抜粋文:
▼▼▼

絶対に負けられない。何が何でも勝つ。そのためなら拳が砕けようと構わない、痛みを厭わず、死を厭わず、執念を貫き通す狂気。
それは断酒に似ていると思いませんか?
私たちはとても苦しんできましたね。しかし、残念ながら多くの人に理解されてこなかったのではないでしょうか。今なお、家族にさえ理解してもらえない人もいるでしょう。(だから自助グループがあるのですが。)
「そんなに飲みたいなら、死ぬまで飲み続ければいい」
「そのバカさ加減は、死ななきゃ治らないのか?」
「お前みたいな酒臭いバカ、雇ってやってるだけでありがたいと思えよ」
「はあ、お前なんか早く辞めてくれればよかったのに」
「反省されてもね、迷惑なんだよ。私たちが望んでるのは私たちの前にあなたが顔を出さないことだけだ。」
そんな風に言われて煮え湯を飲みながら働いてきました。
断酒を志したのは、そういう苦くて苦くてとても飲み下せないようなものをもう飲むのは嫌だ、こんなに馬鹿にされながら生きるなら、死ぬか、断酒して生きるかしかない、と思ったからです。それを思い出します。
何が何でも止めてやる。そう決意したのは、なぜだったか?
心が壊れようと、体が壊れようと、命が尽きようと、今までコケにしてきた者どもに一泡吹かせてやるまでは、死んでも死にきれない。
何もかも酒で無くし、最後の最後に残った『ただ人間らしく生きていたい』という尊厳。それすら小馬鹿にされて嗤われて、この大きすぎる恨みを晴らさずに、おちおち死ねるわけないじゃないですか。
だから、私たちは「酒が本来やめられない」と言われている身体になったにもかかわらず、『酒を断って生きる』という狂気を実行しているのです。
私は、断酒をひとりきりではできなかった
団吉「開いた口が塞がらねえ。気迫で押してるぞ。」
猫田「か…鴨川と戦ったことのある貴様…ならわかるだニ。こ…れが鴨川の武器…だニ。」

▲▲▲

断酒についての抜粋文を「何が何でも止めてやる。そう決意したのは、なぜだったか?」から「団吉「開いた口が塞がらねえ。気迫で押してるぞ。」」まで通して書き出し、その中の「尊厳」を「誇り」に改めよ。 記録はこの作業では使わない。

収集データ:

▼▼▼

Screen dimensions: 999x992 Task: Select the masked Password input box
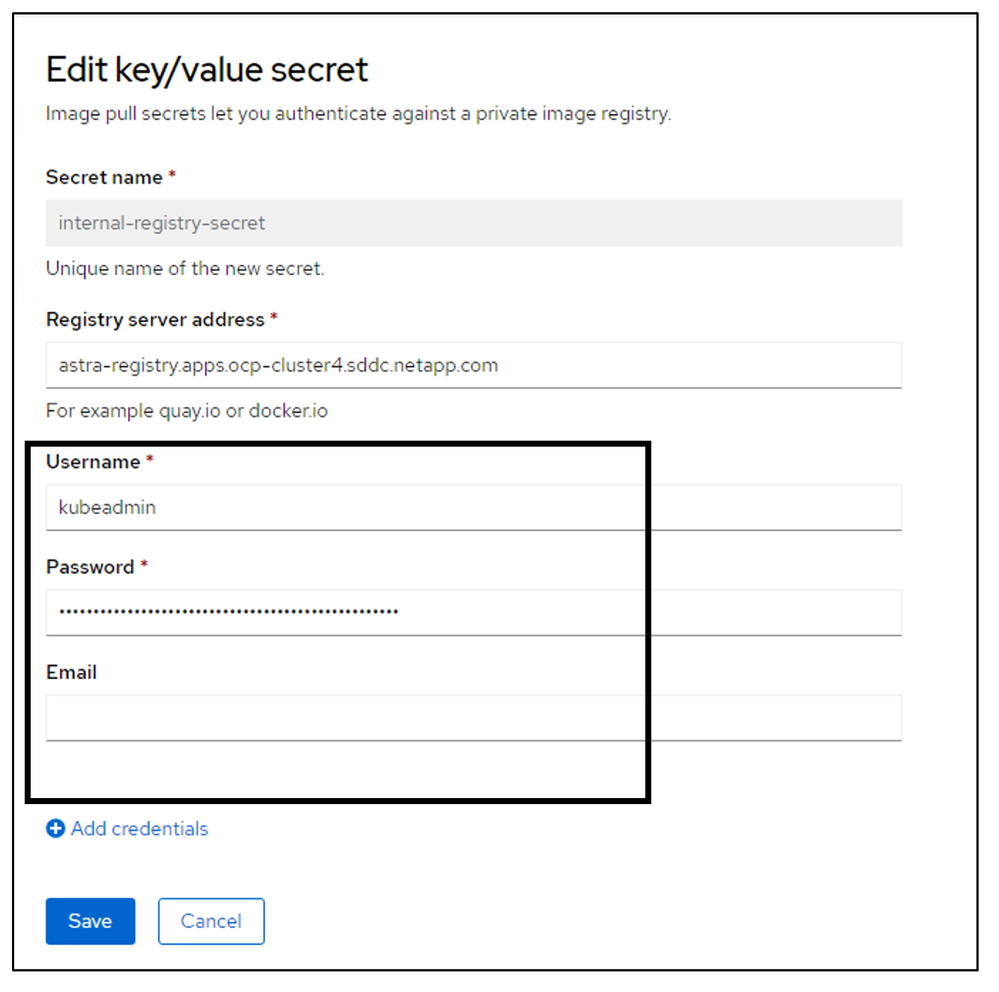(474, 612)
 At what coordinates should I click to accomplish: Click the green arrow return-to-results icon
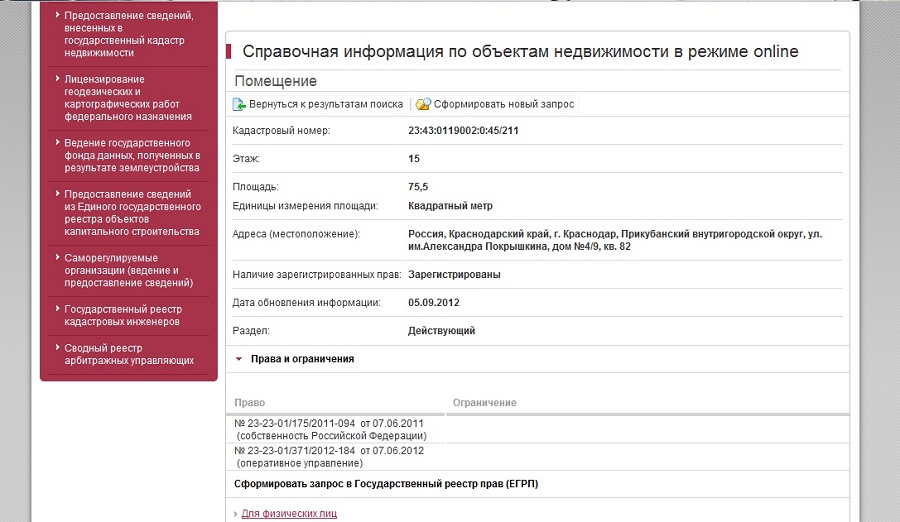[x=239, y=104]
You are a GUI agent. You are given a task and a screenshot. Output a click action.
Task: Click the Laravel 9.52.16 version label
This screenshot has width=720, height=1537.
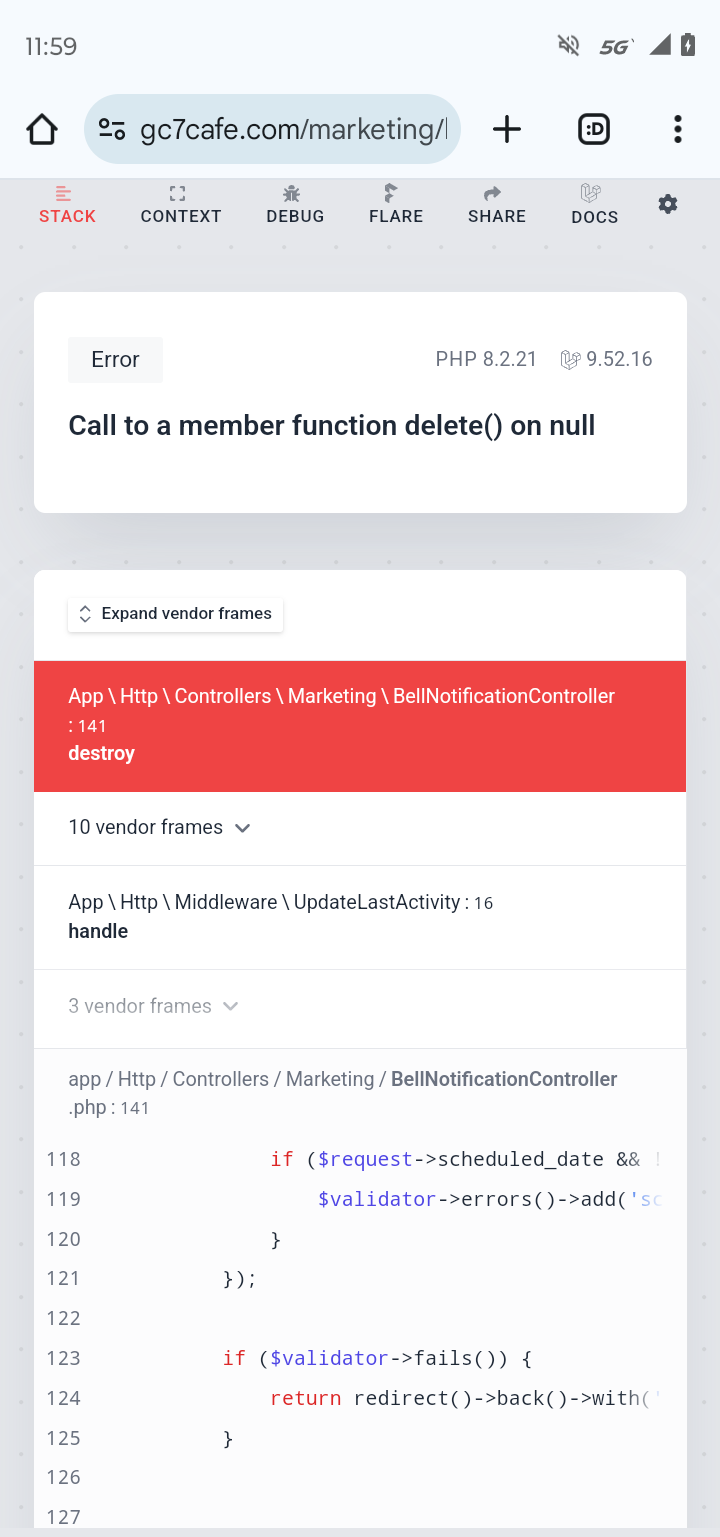(x=607, y=359)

▲▲▲

解答:
何が何でも止めてやる。そう決意したのは、なぜだったか?
心が壊れようと、体が壊れようと、命が尽きようと、今までコケにしてきた者どもに一泡吹かせてやるまでは、死んでも死にきれない。
何もかも酒で無くし、最後の最後に残った『ただ人間らしく生きていたい』という誇り。それすら小馬鹿にされて嗤われて、この大きすぎる恨みを晴らさずに、おちおち死ねるわけないじゃないですか。
だから、私たちは「酒が本来やめられない」と言われている身体になったにもかかわらず、『酒を断って生きる』という狂気を実行しているのです。
私は、断酒をひとりきりではできなかった
団吉「開いた口が塞がらねえ。気迫で押してるぞ。」